What methods can be used to detect and remove Spam?
Due to the increasing ingenuity of spammers, it now requires a number of methods to be utilised when attempting to both detect and block the various types of SPAM that are in-the-wild and being developed. This is an ongoing battle between the spammers and the anti-SPAM industry with no single ‘golden bullet’ currently available to solve it.
The following are current methods available to be utilised for the detection of SPAM:
A simple and quite effective method to block the most basic forms of spamming is to carry out reverse lookups of addresses that are being used to connect to the e-mail gateways. This will ensure that the address of the sending gateway is valid for the domain that the message is purported to be coming from but can have some impact on the performance of the SMTP gateway where large volumes of messages are received.
Reverse DNS Checks
Lists of addresses that are known to generate SPAM can be generated to be used as a blacklist or a whitelist can be generated for addresses that are trusted. This has a very high administration overhead if administered centrally and can have a much higher possibility of false-positives (valid messages that are identified as SPAM). Some products allow end-users to maintain their own blacklists and Whitelists which pushes the administration requirements out to the individual.
Sender Blacklists/ Whitelists
A number of free sites, such as spamhaus and spamcop, exist on the Internet that keep databases of sites which are susceptible to being originators of SPAM. Although they are free, they can be very effective in blocking 70-80% of SPAM but can be subject to a number of false-positives. Most SMTP gateways offer an option to use these sites to carry out lookups of mail being received, and actions can be carried out against these messages such as rejecting or controlling the message depending on the features available.
Free Real-time Blacklists
Commercial real-time blacklist sites, such as MAPS who are now owned by the anti-virus company Trend Micro, have various types of blacklist that can be utilised. In addition to the standard blacklists of sites with open-relays etc that are provided by the free services, they utilise supplementary blacklist such as lists of non-commercial ADSL addresses that should not host SMTP gateways.
Subscription Real-time Blacklists
In the earlier days of spamming, many messages contained standard words or phrases that could be identified through content checking.

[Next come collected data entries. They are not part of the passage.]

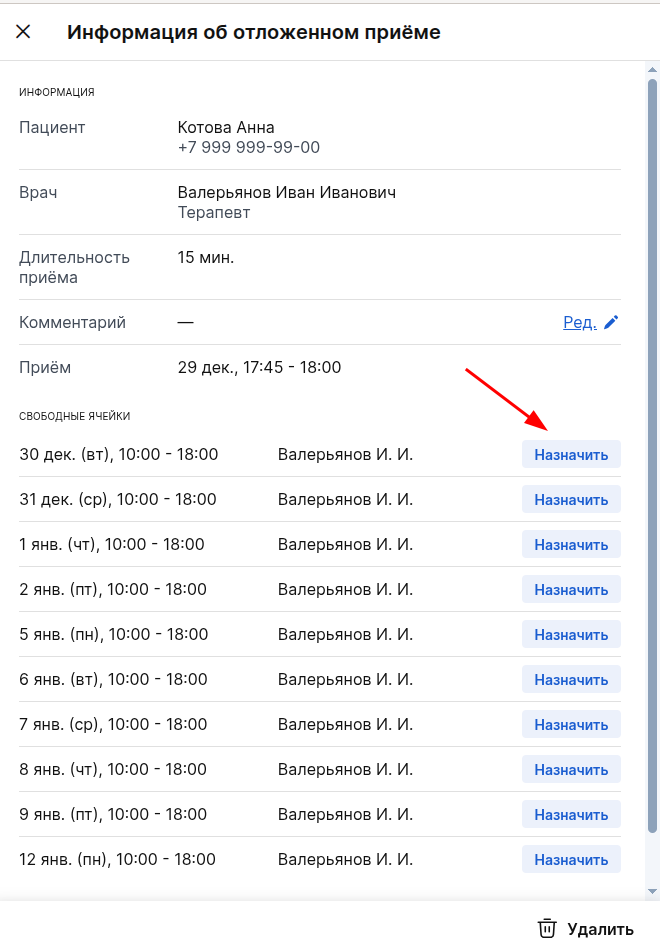Click doctor name Валерьянов Иван Иванович
The width and height of the screenshot is (660, 950).
pos(286,193)
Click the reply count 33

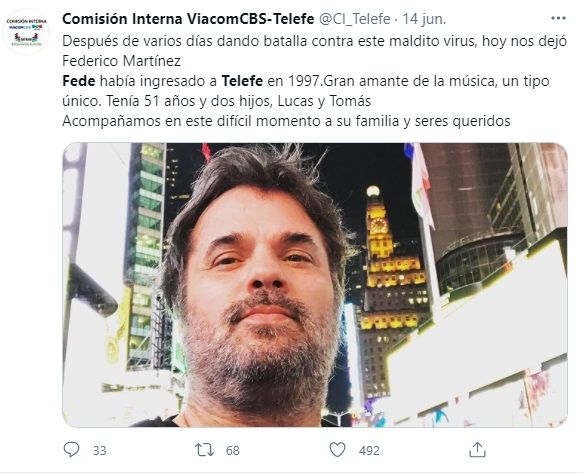(x=99, y=451)
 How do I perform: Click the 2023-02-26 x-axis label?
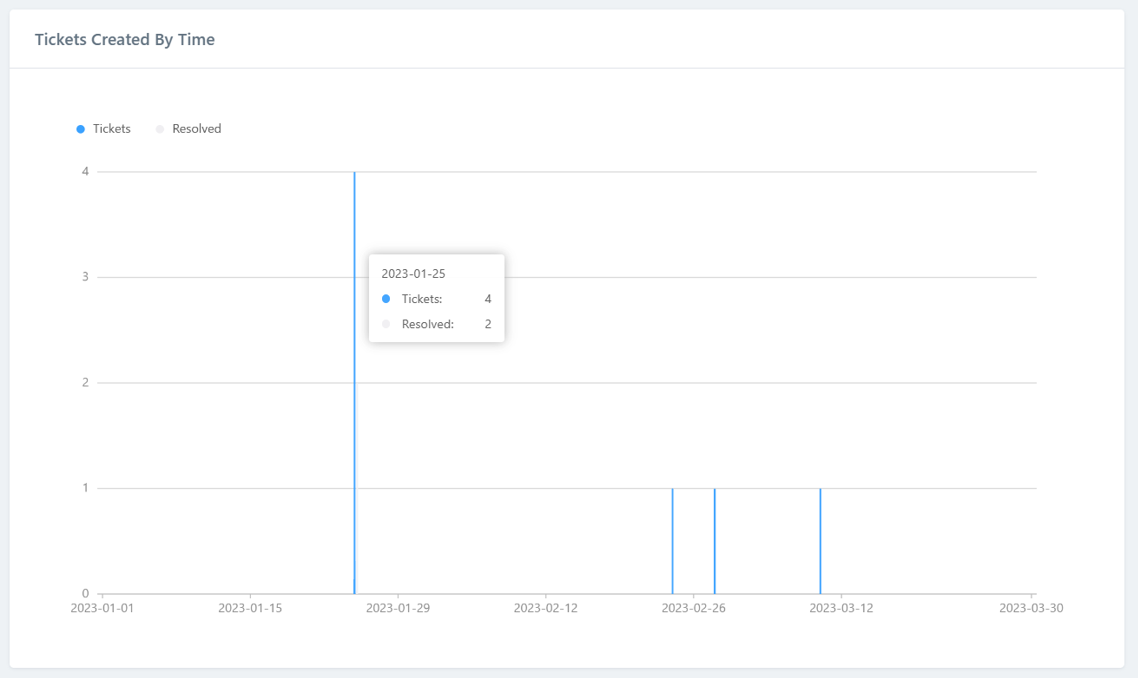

The content of SPAM messages have now become more complex and in many cases is generated randomly or contains words that are obfuscated so that they are not easily read by anything other than the human eye. Techniques have evolved and many products now use a combination of rules-based (otherwise known as Bayesian where mathematical calculations are used to provide a probability rating for SPAM based on the content of the message) and static methods to identify text.
Content Filtering
Many providers of SMTP gateway products provide subscriptions to download SPAM signature databases that can be utilised to check for know SPAM that they have previously identified. They will usually use a combination of ‘honey pot’ mail accounts and reports from customers to populate these databases with signatures for SPAM that is in the wild. These signatures provide a very accurate method of detecting known SPAM with static contents and has a low probability of false-positives.
Signature based
To protect against directory harvesting / dictionary attacks, the SMTP gateway can monitor connections that are generating messages to a large number of invalid addresses and terminate the session. In many cases, if a single session sends to more than five invalid addresses there is a good probability that this is a directory harvesting attack. By dropping the connections it would take a long time for a spammer to obtain any useful information about the addresses within the organisation and they will not want to expend the effort. Some products can also use a method known as tar-pitting which will slow down reception of messages through suspect sessions, which usually results in the spammer giving up.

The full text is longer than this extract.